GORSUCH, Gilbert Franklin

Lieutenant United States Navy, Medical Officer (Dentist)
Sparrows Point, Baltimore (Maryland, USA), 29 August 1915
Caribbean Sea, 12 November 1942
Lost at sea, seamans grave.


Lieutenant Junior Grade United States Navy Reserve, Gunnery Officer
Methuen, Essex county(Massachusetts, USA), 10 January 1915
Caribbean Sea, 12 November 1942
Lost at sea, seamans grave.

KUNKLE, George Owenkunkle

Lieutenant United States Navy Reserve, Engineering Officer
Mackinaw, Tazewell county (Illinois, USA), 16 January 1910
Caribbean Sea, 12 November 1942
U.S. Military Cemetery Willemstad. In February 1947 transferred to Military Cemetery Fort Buchanan (Puerto Rico). In January 1948 transferred to Ancon (Panama), cremated and given a seamans grave in the Panama Canal Zone waters.

LLOYD, Albert Lincoln

Lieutenant Commander United States Navy Reserve, Supply Officer
Denver (Colorado, USA), 11 August 1903
Caribbean Sea, 12 November 1942
Lost at sea, seamans grave.

PETERSON, Ernest Carl

Lieutenant United States Navy, Aviation Officer (Pilot)
Marinette, (Wisconsin, USA), date of birth unknown
Caribbean Sea, 12 November 1942
Lost at sea, seamans grave.

WENTZ, Ned James

Lieutenant United States Navy, Supply Officer
Haigler, Dundy county (Nebraska, USA), 12 January 1910
Caribbean Sea, 12 November 1942
Lost at sea, seamans grave.


  • CARINO, Maximo, Operations Specialist 2nd class USN
  • DAVIS, Joseph P., Gunners Mate 3rd class USN
  • DAY, Troy W., Gunners Mate 2nd class USN
  • ELLIOTT, John B., Lieutenant Junior Grade USNR
  • ENRIQUEZ, Gavino, Mess Attendant 1st class USN (he died the next day, 13 November)
  • LEVI, Alan W., Captain United States Marine Corps Reserve (USMCR)
  • REBATO, Placido, Cooks Mate USN (Note. On 24 October 1944 wounded again on USS Albert W. Grant, during the Leyte campaign(Philippines)
  • ROSARIO, Fransisco del, Cook 1st class USN


Mess Attendant 1st Class United States Navy
Unknown location (Puerto Rico), 19 February 1900
U.S. Hospital Camp Suffisant (Curaçao), 13 November 1942
U.S. Military Cemetery Willemstad. In February 1947 transferred to U.S. National Cemetery Bayamon (Puerto Rico).

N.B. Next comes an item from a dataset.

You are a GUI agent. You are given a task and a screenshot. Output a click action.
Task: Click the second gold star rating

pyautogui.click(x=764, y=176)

The Erie continues to burn until 17 November, after which a salvage crew boards her and determines that the ship can be salvaged. She is refloated on 25 November and towed into Willemstad harbour, where she hits and damages the historical floating pontoon bridge. She is then moored on buoys near Motortorpedoboat Base Parera, awaiting dock entry.

USS Erie2
USS Erie moored inside the Schottegat, near the Naval Base Parera. It was here that she capsized, while waiting for docking (photo US National Archive)

In the following days weight is shifted on the ship to counterbalance the list and get her on even keel for the docking. To unload the remaining fuel, the fuelbarge Luetta moors alongside on 3 December and starts to pump fuel out of the Erie the next day.

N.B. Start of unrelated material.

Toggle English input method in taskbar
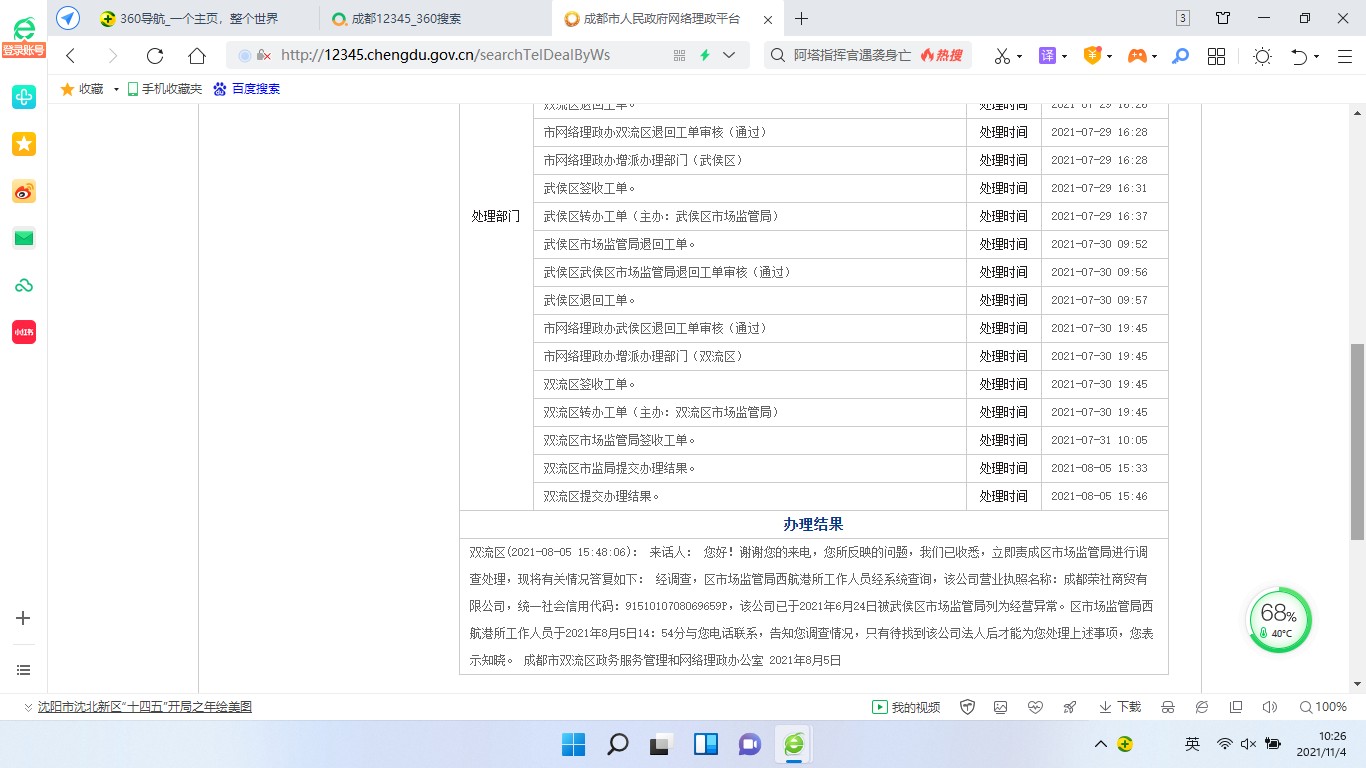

In the early morning hours of 5 December guards notice that the list of the ship is changing, without any work in progress. The alarm is raised and the barge starts pumping fuel back into the ship to stabilize her. Initially this seems to help as the listing stops, but the working crew notices new leaks in the ship. While waiting on heavy machinery to start solving the new problems, the Erie suddenly starts to move again at 06.00 hrs. She initially rights herself, but then continues on to capsize in the shallow water of the Schottegat.

The damage to the ship is now so extensive that she is declared a total loss. The Erie remains in her position until December 1952, and is then raised by the US Navy. She is towed out of port to deep water and sunk in a controlled manner on 9 December 1952.